The Final Flush
Liquidity Maps and Negative Exchange Flows
Data transparency in crypto is awesome.
It means you can pull anything you want. Find out whatever it is you’re looking into. No need to guess on what’s hiding behind the curtain. It’s all out in the open.
And for data scientists and data junkies, this is what makes crypto a field day.
You can query and manipulate data until your heart’s content.
There is so much data it can literally make your head spin. It’s in part why so many services and providers exist in the space.
Everybody looks to make sense of the endless data.
In fact, there’s so many ways to look at the same thing that services are even built upon one another. There’s literally more than enough to go around for everybody.
It reminds me a bit of DeFi where some applications depend on other applications, that yet rely upon another set of applications. And the more applications and services exist, the better the result can be for the end user.
This same concept unfolds for traders as well.
Take this series of tweets from Whale Alert.
These are massive movements on-chain. All happening one after another after another.
Whenever you get asked if crypto is just nonsense, just send this to whoever is spewing hater-aide. Ask them when was the last time you saw Western Union move money that fast?
It’s also a great way to see what chains are active, which chain is being used to send or receive crypto, and even what exchanges are lighting up when volatility is heightened.
To me, I love the guy who made this. It’s awesome. Much thanks go out to him.
But for anybody using it to generate an actionable trade…
You’re trying to find a needle in the haystack. Consider this your user friendly version of block explorers. It brings these transactions into one place. Like an aggregator.
Now, to make it actionable, you need to create insights to it. Separate the noise from the signal. Create the intelligence side of things.
That’s where we come in.
Our team looks to turn this data into consistent alpha. Meaning if a signal comes in ten times, we expect the signal to generate a return based upon a specific risk management strategy a certain percentage of the time.
If that signal falls below our threshold, it’s no longer actionable and becomes noise.
And to us, there are various entities in crypto that we view as market movers. These are the ones that create momentum for price. When they start moving, the market shifts in their direction.
For our team, that’s how we generate consistent alpha.
Blame it on Elon, call it a black swam, call it institutions trying to run a carry trade on CME, it doesn’t matter. At the end of the day money needs to be moved to conduct a trade.
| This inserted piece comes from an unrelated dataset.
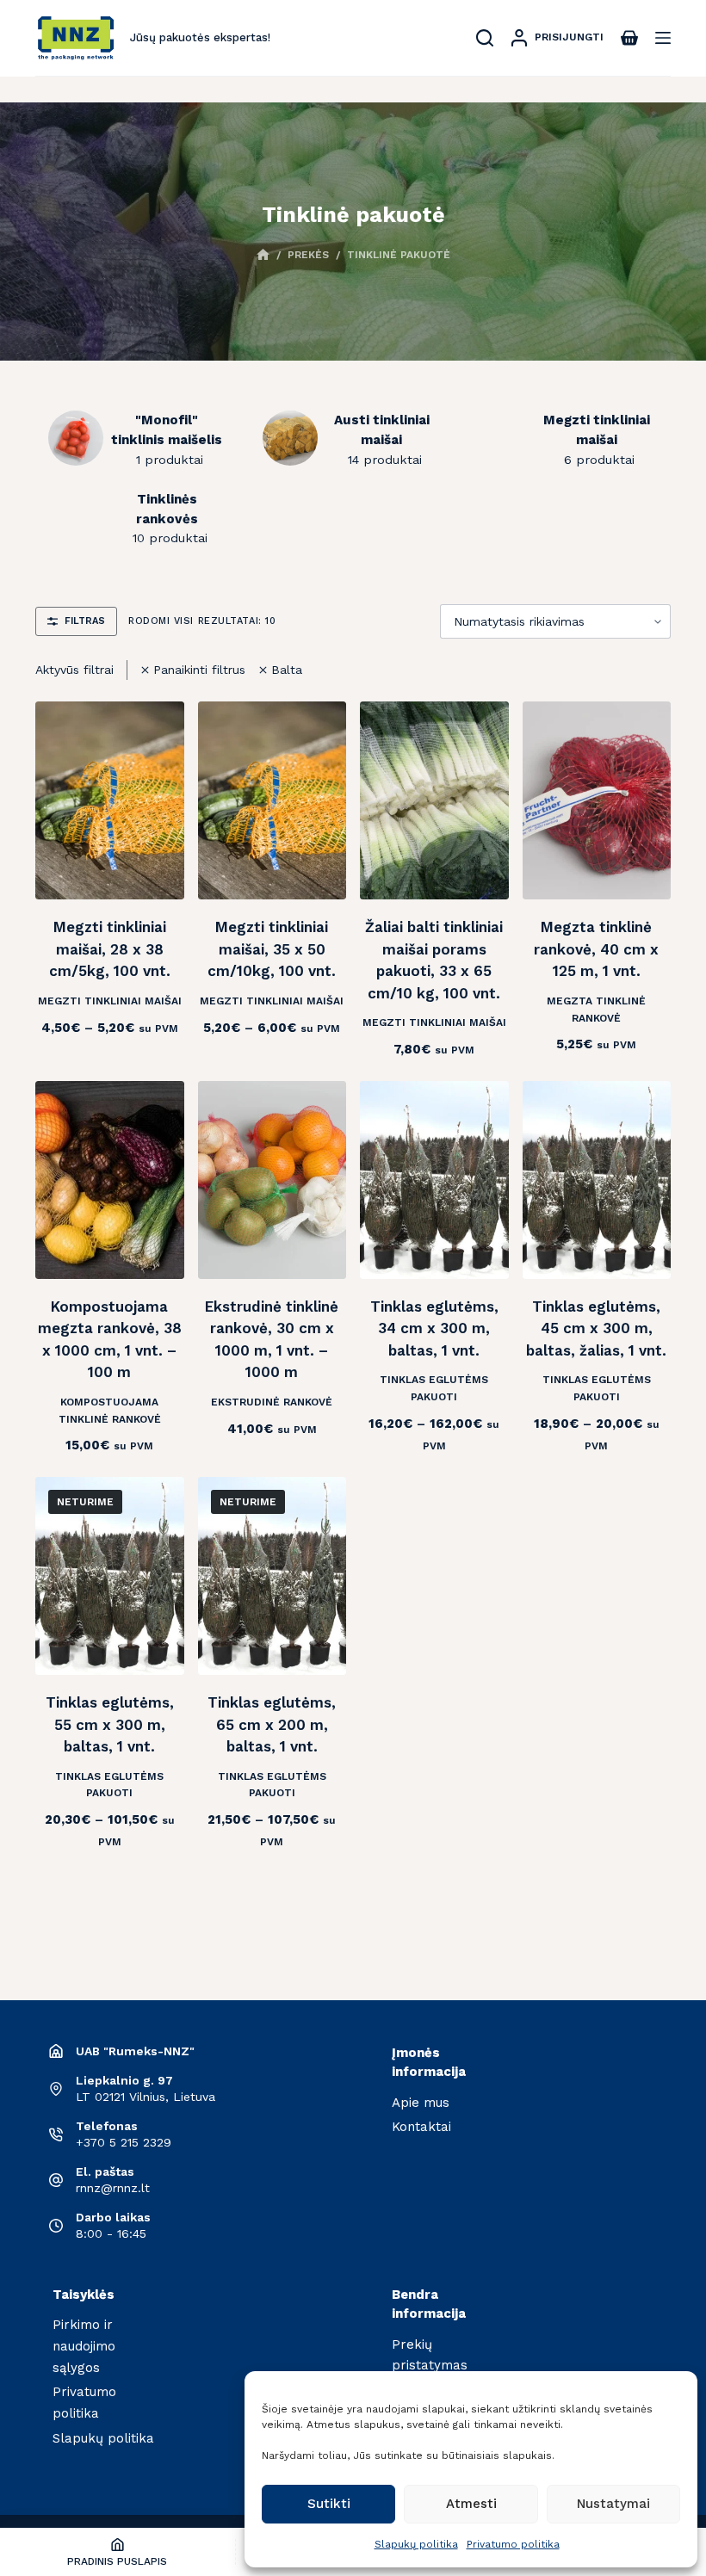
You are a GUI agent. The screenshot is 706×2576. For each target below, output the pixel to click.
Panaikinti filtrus (199, 669)
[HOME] (263, 255)
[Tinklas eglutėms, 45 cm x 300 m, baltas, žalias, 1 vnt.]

On-chain is your lens to see where and when money is flowing.
And that’s the end of my TED talk.
The daily beat at Espresso is delivering insights for crypto traders using on-chain data. And in doing so, help you gain a better understanding of the current structure of the market.
The above rant was a simple reminder on why we look at the data we do.
At the end of the day we need to generate consistent alpha month after month… Otherwise we cease to exist.
The best way we’ve found to do this is by depending on a box of tools. And just like most handy men, they have a handful of tools they use more than the rest.
A tool we like to use to decipher market structure is exchange flows. Once we start to see exchange flows ‘flip’ from positive to negative or vice-versa then the structure is said to be changing.
Right now, we just witnessed a small inkling of negative flows.
This means the amount of bitcoin entering is less than the amount coming out, indicating selling pressure is less than the day before.
It’s our first little pulse to pay attention to.
What’s more, the amount of liquidity built up around $42k is growing. Here is a liquidity map. It helps visualize the amount of capital that can get wiped out at various levels. The bigger the bubble, the more capital. The greater the amount of bubbles, the more capital.
The interesting insight in the chart is seen in the bubbles underneath the buried price line… The pink bubbles. They represent 25x leveraged longs.
Red is 50x longs, which hardly exists. And yellowish orange is 100x longs, which is virtually non-existent.
This is compared to the bubbles above the price line that are showing not only a large amount of 25x shorts, but also 50x and even 100x.
This tells me we are nearing capitulation to the downside. Or in the traders entering long positions.
Capitulation is the point at which traders trying to enter longs begin throwing in the towel.
And based upon how far price has fallen and for how long, another flush lower just might cause it.
If we get a flush and see the netflows print another negative reading tomorrow this would be one of the first positive developments we see outside of more USDT being printed.